Alan passou décadas pesquisando a vida e a obra de Max e, em 1998, fez uma descoberta importante. Encontrou partituras, letras, roteiros e instruções feitas pelo tio. Quem o ajudou a recompor as músicas e as apresentações foi outro sobrevivente: Louis de Wijze, participante do grupo.

Muitos deles cantavam para sobreviver. Da primeira fila, o comandante do campo via todas as apresentações. E se divertia com as canções, piadas, esboços e danças. Por isso, ele manteve, por um tempo, os nomes dos artistas fora das listas dos destinados aos campos da morte.

— Eles estavam cantando por suas vidas.

Mas nem o talento livrou Max da traição dos oficiais. Ele foi deportado para Auschwitz em 1944. Foi reconhecido por um guarda nazista e obrigado a cantar pela última vez antes de ser morto. Alan afirma que a música, porém, serviu para eternizar a imagem do tio que ele não conheceu.

— Nos campos, houve uma explosão de criatividade. Quando sua vida está em perigo, você cria mais como um testamento para o futuro. 
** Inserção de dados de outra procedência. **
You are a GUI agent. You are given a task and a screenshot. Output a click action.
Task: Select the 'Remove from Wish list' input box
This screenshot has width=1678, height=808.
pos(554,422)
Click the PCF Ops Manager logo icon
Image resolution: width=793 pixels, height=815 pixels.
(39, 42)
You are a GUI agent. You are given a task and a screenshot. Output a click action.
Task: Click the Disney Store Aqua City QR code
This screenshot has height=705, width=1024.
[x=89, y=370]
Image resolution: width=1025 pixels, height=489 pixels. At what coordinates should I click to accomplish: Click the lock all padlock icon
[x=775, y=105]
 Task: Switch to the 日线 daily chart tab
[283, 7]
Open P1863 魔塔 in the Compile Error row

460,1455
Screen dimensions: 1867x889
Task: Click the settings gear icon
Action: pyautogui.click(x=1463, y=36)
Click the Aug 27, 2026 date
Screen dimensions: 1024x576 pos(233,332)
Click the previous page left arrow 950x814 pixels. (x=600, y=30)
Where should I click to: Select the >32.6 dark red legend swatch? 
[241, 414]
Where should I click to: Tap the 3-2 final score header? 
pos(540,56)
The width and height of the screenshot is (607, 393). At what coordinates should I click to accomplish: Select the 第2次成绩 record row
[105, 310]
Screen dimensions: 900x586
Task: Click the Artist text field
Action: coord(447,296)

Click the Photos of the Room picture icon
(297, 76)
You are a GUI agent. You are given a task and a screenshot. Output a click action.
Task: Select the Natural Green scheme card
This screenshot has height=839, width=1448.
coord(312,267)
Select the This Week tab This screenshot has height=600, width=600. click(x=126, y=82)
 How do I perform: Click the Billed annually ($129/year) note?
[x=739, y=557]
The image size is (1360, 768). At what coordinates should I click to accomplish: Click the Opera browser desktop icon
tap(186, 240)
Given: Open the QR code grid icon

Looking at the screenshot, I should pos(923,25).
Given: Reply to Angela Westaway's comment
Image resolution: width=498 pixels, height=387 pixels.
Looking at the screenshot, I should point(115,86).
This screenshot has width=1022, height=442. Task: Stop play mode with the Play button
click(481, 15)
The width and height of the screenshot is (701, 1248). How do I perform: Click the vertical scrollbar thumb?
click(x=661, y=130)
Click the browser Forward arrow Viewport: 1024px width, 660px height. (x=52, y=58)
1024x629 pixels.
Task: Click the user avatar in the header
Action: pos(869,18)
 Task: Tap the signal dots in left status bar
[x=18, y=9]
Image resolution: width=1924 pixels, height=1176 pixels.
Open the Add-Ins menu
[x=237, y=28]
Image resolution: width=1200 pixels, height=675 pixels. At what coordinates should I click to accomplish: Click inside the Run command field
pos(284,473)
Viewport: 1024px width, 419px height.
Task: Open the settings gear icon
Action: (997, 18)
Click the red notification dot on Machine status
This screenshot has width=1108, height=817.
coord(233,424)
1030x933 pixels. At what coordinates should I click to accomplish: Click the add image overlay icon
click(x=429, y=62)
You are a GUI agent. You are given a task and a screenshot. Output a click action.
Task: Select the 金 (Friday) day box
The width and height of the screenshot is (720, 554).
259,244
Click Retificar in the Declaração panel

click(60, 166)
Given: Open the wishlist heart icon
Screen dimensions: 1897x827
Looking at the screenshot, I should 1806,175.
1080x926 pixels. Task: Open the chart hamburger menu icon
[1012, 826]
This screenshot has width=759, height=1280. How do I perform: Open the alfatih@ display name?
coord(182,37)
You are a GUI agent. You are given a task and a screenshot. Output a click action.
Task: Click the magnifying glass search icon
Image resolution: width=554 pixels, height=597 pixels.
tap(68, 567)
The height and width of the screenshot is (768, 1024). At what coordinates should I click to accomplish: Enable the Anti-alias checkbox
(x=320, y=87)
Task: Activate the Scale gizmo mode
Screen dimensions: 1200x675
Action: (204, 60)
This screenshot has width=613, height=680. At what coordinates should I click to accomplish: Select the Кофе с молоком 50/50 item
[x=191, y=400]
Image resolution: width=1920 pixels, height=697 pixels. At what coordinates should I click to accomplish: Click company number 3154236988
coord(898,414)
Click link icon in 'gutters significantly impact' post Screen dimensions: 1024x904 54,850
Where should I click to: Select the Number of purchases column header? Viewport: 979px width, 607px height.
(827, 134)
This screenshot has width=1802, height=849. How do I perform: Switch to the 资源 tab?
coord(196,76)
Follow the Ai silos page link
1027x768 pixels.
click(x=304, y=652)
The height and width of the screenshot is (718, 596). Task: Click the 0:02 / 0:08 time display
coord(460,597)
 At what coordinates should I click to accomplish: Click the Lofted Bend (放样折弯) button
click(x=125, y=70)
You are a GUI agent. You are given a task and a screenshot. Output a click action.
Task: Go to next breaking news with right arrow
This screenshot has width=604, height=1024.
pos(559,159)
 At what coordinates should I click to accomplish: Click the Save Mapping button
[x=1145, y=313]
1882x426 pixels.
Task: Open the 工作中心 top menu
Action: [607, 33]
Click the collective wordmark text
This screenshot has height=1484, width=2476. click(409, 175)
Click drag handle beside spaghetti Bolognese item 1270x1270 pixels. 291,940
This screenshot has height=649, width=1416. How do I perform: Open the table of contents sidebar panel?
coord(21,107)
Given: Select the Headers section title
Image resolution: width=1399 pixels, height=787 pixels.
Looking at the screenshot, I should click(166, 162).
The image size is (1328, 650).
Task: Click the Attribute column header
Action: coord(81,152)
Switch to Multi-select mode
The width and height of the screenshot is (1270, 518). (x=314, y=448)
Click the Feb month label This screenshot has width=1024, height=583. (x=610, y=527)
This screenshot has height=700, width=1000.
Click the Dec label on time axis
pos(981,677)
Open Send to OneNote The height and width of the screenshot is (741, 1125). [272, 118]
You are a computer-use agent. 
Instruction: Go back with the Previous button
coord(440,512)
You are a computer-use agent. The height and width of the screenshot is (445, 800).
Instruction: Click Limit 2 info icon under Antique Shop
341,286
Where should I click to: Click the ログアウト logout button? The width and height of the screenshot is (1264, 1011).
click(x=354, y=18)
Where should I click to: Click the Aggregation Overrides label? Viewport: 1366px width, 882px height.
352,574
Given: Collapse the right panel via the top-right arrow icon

Alan considera que as futuras gerações precisam ter em mente o que realmente foram os campos nazistas. E eventos como este em Jerusalém, onde ele esteve presente, servem também para esse objetivo. No período nazista, cerca de seis milhões de judeus foram executados. E também foram assassinadas vítimas como ciganos, negros, homossexuais e outros civis de vários países.

— No mundo de hoje existem histórias conflitantes [sobre o Holocausto] que são mentiras totais. É muito importante estabelecer o que aconteceu como fato absoluto.